To replace that amount of approved signage, a whole new round of signage approvals will be required.

"We've been anxious for a while to take care of that," Robinson says. "Plus, there's a big mural on the parking lot side that we're probably going to re-create in a way that suits our needs. We're thinking of doing something like some kind of a view of the City that shows Mount Adams with the old Pottery building on it, to give it some kind of a bridge to the historic building."

A room full of history

On the lower level of the complex, a small, temperature-controlled room contains 3,162 of the original molds, including the first mold Rookwood Pottery ever made in 1880, all numbered in sequence.

While it's quite an impressive collection, the molds are quite fragile and can no longer be used, Blackburn says.

"Having those molds is really cool, but it's mainly cool just that we have it," Blackburn says. "We have it there to look at, but we don't really put those molds to use."

Many of the remaining molds are art pottery molds – a significant number of the architectural molds have been lost over time.

"It's a shame that when Rookwood moved down to Starkville, Mississippi in 1959, they destroyed half of their molds, most of them architectural molds," Blackburn says. "Stupid! Really dumb!"

However, Rookwood's designers and sculptors have the ability to re-create some of these architectural elements, which they have done for their Heritage Collection.

"What we do is look at our old records," Blackburn says. "We have tons of old architectural watercolors, we have pictures of installations, we have architectural drawings. So we can create tiles from those jobs. "

Tours planned

From the beginning, thought has always been given to public tours.

"We're hoping to start tours as soon as September," Blackburn says. "Maybe just one day a week, for about an hour or two. I think that's something that Cincinnati has been begging us to do."

Initially, groups will be limited to small special-interest groups of no more than 15 people.

"Our space right now is not such that you can have a big group of wild kids running around," Blackburn says. "So we would just be kind of catering to out-of-town people who already know about Rookwood who contact us."

The hands-on, artisan nature of Rookwood's production process makes it perfect for tours, Robinson says.

"I think there's a lot of interest in that," Robinson says. "We want to do a little bit to tell our story in here, too. Eventually, the ultimate plan is to have a kind of museum space about the history of Rookwood, and how the company now fits into that."

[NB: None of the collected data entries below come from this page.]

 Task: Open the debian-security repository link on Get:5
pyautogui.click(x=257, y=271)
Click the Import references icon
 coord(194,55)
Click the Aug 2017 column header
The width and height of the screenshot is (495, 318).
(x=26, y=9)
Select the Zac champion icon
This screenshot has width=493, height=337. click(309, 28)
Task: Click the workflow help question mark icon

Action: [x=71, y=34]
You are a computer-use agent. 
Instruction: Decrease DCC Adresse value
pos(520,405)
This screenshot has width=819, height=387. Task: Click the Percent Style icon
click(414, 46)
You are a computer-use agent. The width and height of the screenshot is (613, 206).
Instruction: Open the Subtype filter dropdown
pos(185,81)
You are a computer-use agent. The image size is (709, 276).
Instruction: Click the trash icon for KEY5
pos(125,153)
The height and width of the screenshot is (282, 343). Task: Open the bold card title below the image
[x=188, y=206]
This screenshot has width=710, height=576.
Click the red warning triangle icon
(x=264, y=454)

Rookwood's ten-year plan calls for the eventual admission of up to 200,000 visitors and a staff dedicated to giving public tours.

Pushing limits, hitting marks

In addition to building its staff and setting up its national dealer network, Rookwood Pottery is working on its new product lines, such as the Timeless Beauty, Heritage, and Modern Classic collections.

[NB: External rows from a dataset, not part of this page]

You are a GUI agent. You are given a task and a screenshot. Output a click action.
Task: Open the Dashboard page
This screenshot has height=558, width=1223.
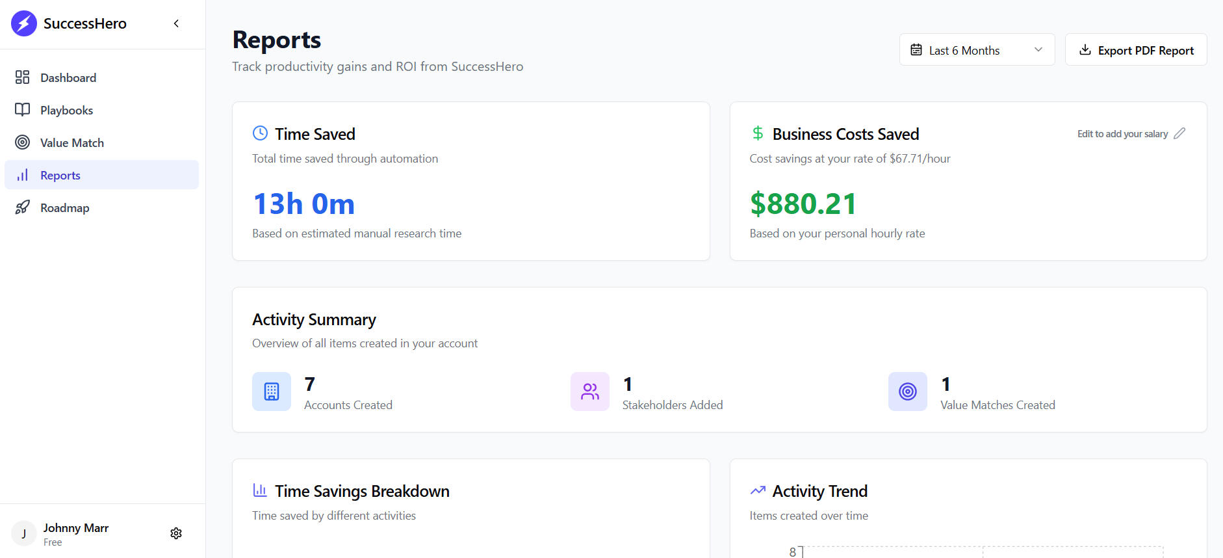pyautogui.click(x=68, y=78)
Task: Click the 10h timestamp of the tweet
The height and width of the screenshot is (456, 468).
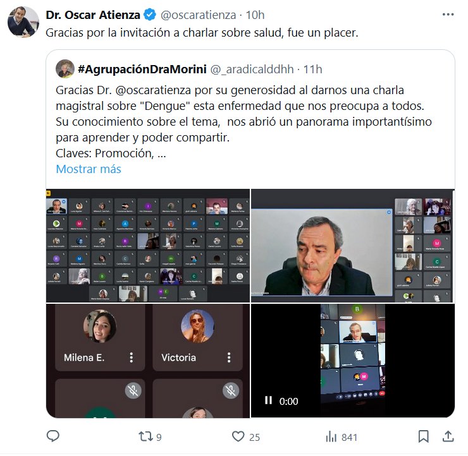Action: coord(256,15)
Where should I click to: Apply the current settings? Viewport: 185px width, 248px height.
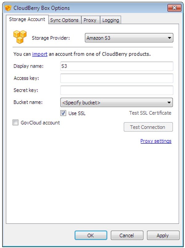(x=163, y=235)
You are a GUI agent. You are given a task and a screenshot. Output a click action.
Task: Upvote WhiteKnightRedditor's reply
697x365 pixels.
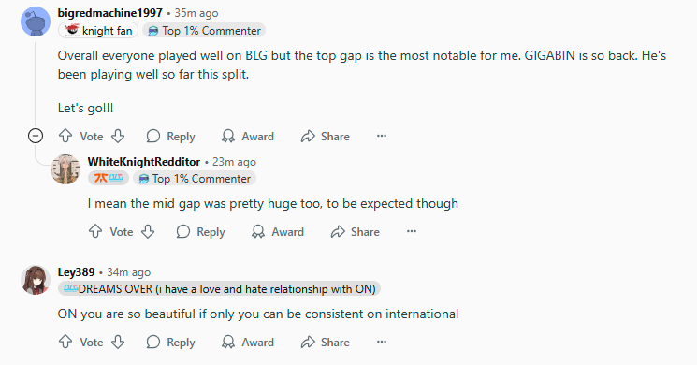tap(95, 231)
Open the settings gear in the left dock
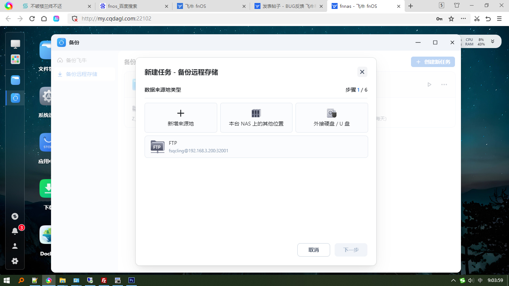 [x=15, y=261]
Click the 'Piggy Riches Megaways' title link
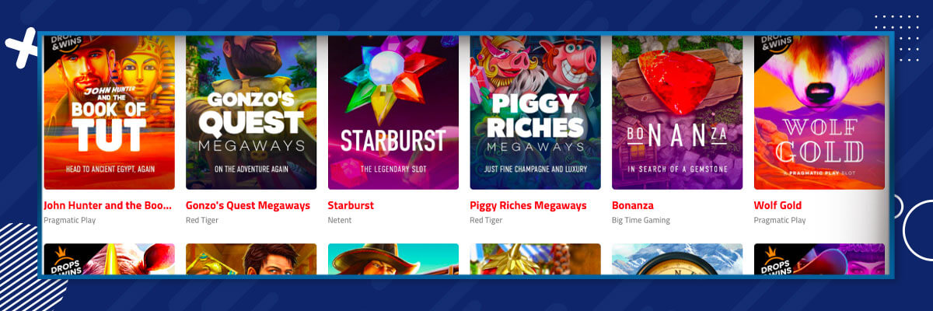 (x=528, y=206)
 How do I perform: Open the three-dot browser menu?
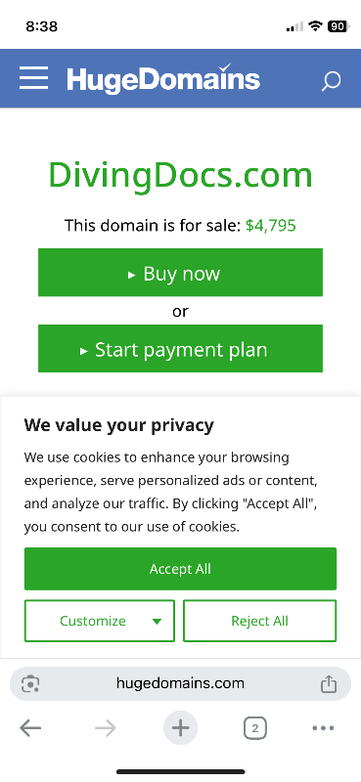click(x=323, y=728)
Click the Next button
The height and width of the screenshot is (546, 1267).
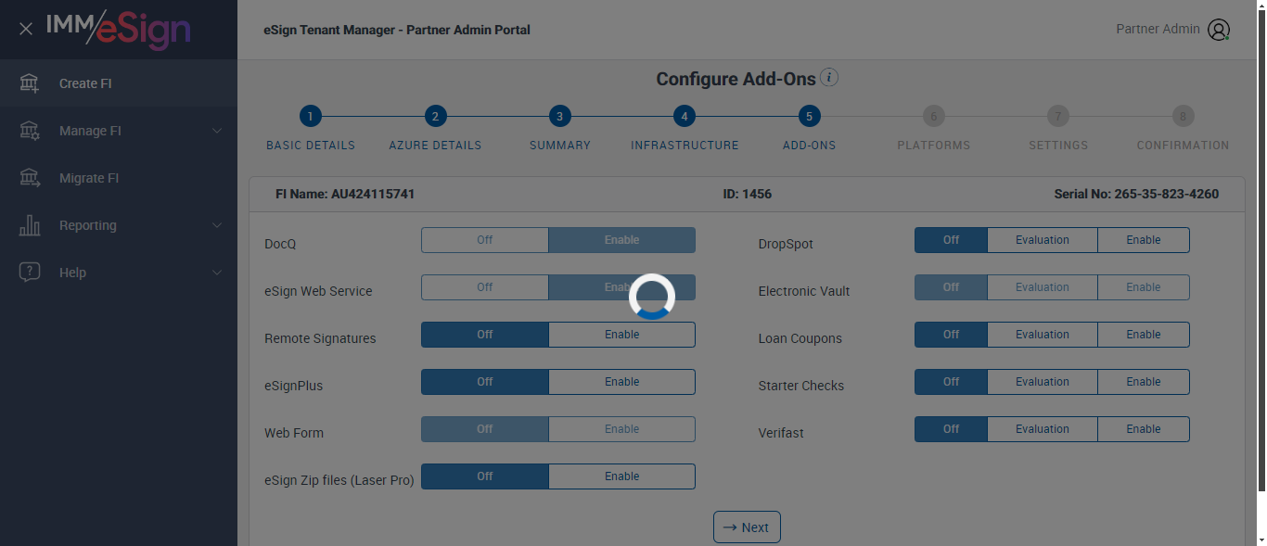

Since opening in 1880 – and reinventing itself in 2006 – the company has always been at the forefront of industry technology, whether creating new glazes, new glazing techniques, or proprietary clays that are more durable than its competitors.

"Rookwood was about pushing the limits," Blackburn says. "We created all kinds of crazy, innovative techniques, and I think that we're still trying to do that today. So with our Modern Classic Collection, the thinking is, if Rookwood never went out of business, what would they be doing today. They would be pushing the envelope still. They would be coming up with crazy new designs that kind of question the four-by-four squared tile."

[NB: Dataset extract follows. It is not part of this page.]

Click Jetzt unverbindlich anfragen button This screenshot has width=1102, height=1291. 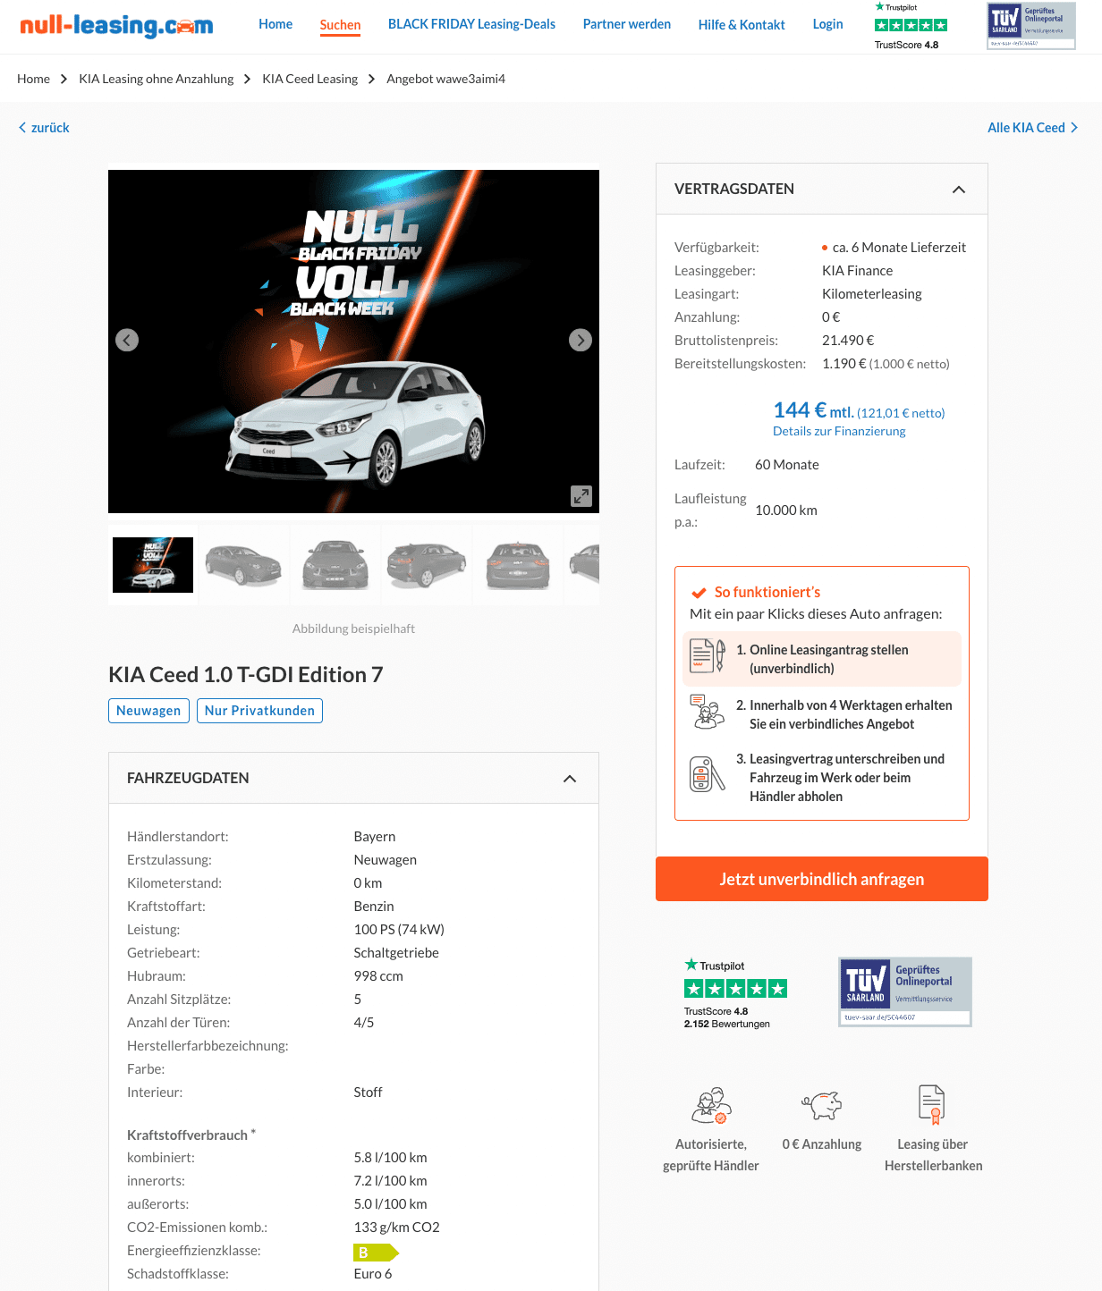(822, 879)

Meanwhile, finish details on the office space are scheduled for completion in the late summer or early fall.

"Beyond that, it's driven more by production and projects that we get in," Robinson says. "We still have room to expand in this facility. We have two more floors upstairs that we're not really utilizing right now. Eventually, the plan is to expand beyond just this building, but that's kind of down the road."

Robinson adds that there are still ideas for a café, classrooms, a green roof, a rooftop terrace….

"There's a kind of evolution that's going on," he says. "We have to hit all of our marks along the way to get there."